From the course: LLM Foundations: Vector Databases for Caching and Retrieval Augmented Generation (RAG)
Prompt caching workflow
From the course: LLM Foundations: Vector Databases for Caching and Retrieval Augmented Generation (RAG)
Prompt caching workflow
How does the prompt caching process work with LLMs and vector databases? Let's walk through a workflow for prompt caching. In prompt caching, we cache the prompt, the embedding for the prompt, and the response in a vector database. This database serves as a local cache. A user issues prompts to the LLM using a user interface. It can also be triggered by applications. The workflow receives the input prompt from the user. First, the input prompt is converted to its equivalent embedding.
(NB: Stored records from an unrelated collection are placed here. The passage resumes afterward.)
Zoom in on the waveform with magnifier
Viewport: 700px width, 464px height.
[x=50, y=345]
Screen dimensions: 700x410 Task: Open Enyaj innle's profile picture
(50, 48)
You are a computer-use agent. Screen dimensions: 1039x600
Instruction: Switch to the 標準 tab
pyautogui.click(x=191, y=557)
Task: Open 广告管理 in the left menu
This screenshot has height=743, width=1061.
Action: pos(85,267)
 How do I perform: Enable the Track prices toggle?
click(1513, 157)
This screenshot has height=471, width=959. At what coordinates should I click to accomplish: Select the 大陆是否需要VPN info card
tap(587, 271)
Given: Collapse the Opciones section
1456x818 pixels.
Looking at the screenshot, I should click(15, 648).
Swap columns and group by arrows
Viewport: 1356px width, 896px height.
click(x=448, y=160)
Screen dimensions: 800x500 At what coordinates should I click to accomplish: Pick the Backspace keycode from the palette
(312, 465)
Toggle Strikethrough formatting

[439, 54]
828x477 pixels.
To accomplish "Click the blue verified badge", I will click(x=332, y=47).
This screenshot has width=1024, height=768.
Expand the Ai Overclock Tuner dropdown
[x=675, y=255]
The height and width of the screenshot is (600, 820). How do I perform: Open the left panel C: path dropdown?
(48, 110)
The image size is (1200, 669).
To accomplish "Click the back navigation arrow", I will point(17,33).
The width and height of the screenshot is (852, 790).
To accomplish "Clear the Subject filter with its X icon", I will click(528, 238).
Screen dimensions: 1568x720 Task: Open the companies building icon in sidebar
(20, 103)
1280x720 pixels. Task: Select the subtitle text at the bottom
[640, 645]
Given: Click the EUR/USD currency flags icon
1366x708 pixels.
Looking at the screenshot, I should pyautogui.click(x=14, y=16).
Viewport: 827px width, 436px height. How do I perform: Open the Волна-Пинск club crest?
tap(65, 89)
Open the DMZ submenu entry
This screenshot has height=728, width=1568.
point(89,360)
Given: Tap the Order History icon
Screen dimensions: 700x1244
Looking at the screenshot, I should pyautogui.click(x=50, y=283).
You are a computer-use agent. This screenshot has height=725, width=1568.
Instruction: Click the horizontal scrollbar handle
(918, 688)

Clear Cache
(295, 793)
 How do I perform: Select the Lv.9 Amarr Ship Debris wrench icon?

We need to use the same embedding model as the prompt embeddings that are cached. We then compare this prompt embedding with other prompt embeddings in the cache to see if there are similar prompts. We will use a distance threshold to determine if the similarity between the incoming prompt and the cache prompts are below this distance threshold. Do note that based on the metric used, the range of distances may differ. If a similar prompt is found in the cache below the distance threshold, then the cached response from that prompt is returned to the user. If a similar prompt is not found, then we go to the LLM and fetch the response from the LLM for that prompt. This, of course, will incur additional cost and latency. The response from this LLM is returned back to the user. In addition, the prompt, prompt embedding, and the response are added to the cache. We will use the same embedding model as that is used for the input prompt. Initially, the cache is empty and most prompts go to the LLM, but as the cache builds up through this workflow, more responses will be returned from the cache. We will implement a simple cache with Milvus and OpenAI in this chapter.